Carbon sequestration in soils might mitigate the increase of carbon dioxide (CO2) in the atmosphere. Two contrasting subtropical perennial forage species, bahiagrass (BG; Paspalum notatum Flügge; C4), and rhizoma perennial peanut (PP; Arachis glabrata Benth.; C3 legume), were grown at Gainesville, Florida, in field soil plots in four temperature zones of four temperature-gradient greenhouses, two each at CO2 concentrations of 360 and 700 micromol mol(-1). The site had been cultivated with annual crops for more than 20 yr. Herbage was harvested three to four times each year. Soil samples from the top 20 cm were collected in February 1995, before plant establishment, and in December 2000 at the end of the project.

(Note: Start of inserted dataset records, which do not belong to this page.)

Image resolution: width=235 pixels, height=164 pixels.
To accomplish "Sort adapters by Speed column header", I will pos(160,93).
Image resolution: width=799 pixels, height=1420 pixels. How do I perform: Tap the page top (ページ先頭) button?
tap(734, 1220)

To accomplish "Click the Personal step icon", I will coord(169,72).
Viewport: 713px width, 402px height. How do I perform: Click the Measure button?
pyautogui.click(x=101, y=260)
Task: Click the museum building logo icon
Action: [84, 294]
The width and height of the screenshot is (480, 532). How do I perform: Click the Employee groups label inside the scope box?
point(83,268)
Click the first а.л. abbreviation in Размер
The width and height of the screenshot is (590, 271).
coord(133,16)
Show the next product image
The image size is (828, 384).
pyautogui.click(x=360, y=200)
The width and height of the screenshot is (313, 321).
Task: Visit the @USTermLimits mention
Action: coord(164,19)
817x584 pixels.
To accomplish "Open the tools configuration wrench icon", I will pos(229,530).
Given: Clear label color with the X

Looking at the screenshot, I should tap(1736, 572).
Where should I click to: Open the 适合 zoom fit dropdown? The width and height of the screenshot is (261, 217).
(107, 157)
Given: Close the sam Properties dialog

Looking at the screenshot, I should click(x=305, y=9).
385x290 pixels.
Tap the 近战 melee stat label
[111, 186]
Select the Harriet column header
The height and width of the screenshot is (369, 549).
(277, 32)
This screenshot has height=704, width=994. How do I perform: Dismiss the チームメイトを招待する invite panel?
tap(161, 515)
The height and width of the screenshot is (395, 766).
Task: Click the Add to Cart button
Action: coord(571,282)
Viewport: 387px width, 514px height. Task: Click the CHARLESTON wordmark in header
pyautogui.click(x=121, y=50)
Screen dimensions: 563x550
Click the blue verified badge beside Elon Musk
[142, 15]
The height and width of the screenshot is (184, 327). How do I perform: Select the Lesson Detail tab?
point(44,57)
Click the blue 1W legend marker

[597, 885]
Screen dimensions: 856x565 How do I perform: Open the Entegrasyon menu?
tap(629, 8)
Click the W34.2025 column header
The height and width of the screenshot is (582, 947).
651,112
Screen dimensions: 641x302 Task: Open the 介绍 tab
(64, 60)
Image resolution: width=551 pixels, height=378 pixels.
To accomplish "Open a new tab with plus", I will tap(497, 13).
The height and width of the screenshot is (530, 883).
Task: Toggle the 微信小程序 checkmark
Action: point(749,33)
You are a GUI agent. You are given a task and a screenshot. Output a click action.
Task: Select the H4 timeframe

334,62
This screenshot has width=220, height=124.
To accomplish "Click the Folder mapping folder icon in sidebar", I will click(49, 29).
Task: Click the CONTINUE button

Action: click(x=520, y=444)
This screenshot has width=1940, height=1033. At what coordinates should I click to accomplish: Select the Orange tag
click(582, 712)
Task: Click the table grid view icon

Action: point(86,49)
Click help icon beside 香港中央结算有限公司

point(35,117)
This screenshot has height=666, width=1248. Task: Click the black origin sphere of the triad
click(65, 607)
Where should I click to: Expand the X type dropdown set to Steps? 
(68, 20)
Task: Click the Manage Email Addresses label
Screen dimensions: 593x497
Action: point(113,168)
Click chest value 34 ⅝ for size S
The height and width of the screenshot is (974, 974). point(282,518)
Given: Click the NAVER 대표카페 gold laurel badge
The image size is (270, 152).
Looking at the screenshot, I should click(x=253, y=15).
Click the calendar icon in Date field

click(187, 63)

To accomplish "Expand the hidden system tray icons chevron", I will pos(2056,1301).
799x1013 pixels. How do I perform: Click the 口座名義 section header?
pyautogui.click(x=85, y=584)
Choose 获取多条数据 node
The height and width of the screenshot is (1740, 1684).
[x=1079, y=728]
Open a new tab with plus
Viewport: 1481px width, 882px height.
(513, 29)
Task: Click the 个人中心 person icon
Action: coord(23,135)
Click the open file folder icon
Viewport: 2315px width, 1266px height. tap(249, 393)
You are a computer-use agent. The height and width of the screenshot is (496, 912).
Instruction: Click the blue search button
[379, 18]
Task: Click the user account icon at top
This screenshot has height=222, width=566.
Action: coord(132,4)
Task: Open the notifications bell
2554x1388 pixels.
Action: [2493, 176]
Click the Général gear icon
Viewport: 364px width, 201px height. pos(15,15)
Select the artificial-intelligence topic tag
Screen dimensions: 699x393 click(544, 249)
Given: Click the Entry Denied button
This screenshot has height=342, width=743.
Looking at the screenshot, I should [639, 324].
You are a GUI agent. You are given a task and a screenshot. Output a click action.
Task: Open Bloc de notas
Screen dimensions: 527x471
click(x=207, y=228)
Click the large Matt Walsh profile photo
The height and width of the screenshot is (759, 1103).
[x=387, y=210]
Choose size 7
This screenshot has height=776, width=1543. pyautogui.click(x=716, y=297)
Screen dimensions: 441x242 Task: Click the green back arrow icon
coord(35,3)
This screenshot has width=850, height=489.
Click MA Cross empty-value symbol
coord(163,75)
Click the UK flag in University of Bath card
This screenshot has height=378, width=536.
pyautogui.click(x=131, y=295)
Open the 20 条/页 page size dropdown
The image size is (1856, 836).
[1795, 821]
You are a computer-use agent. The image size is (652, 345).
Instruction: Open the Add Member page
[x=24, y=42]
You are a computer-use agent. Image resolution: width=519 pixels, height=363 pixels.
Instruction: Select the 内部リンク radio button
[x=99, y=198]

Overall mean soil organic carbon (SOC) gains across 6 yr were 1.396 and 0.746 g kg(-1) in BG and PP, respectively, indicating that BG plots accumulated more SOC than PP. Mean SOC gains in BG plots at 700 and 360 micromol mol(-1) CO2 were 1.450 and 1.343 g kg(-1), respectively (not statistically different). Mean SOC gains in PP plots at 700 and 360 micromol mol(-1) CO2 were 0.949 and 0.544 g kg(-1), respectively, an increase caused by elevated CO2. Relative SON accumulations were similar to SOC increases. Overall mean annual SOC accumulation, pooled for forages and CO2 treatments, was 540 kg ha(-1) yr(-1). Eliminating elevated CO2 effects, overall mean SOC accumulation was 475 kg ha(-1) yr(-1). Conversion from cropland to forages was a greater factor in SOC accumulation than the CO2 fertilization effect.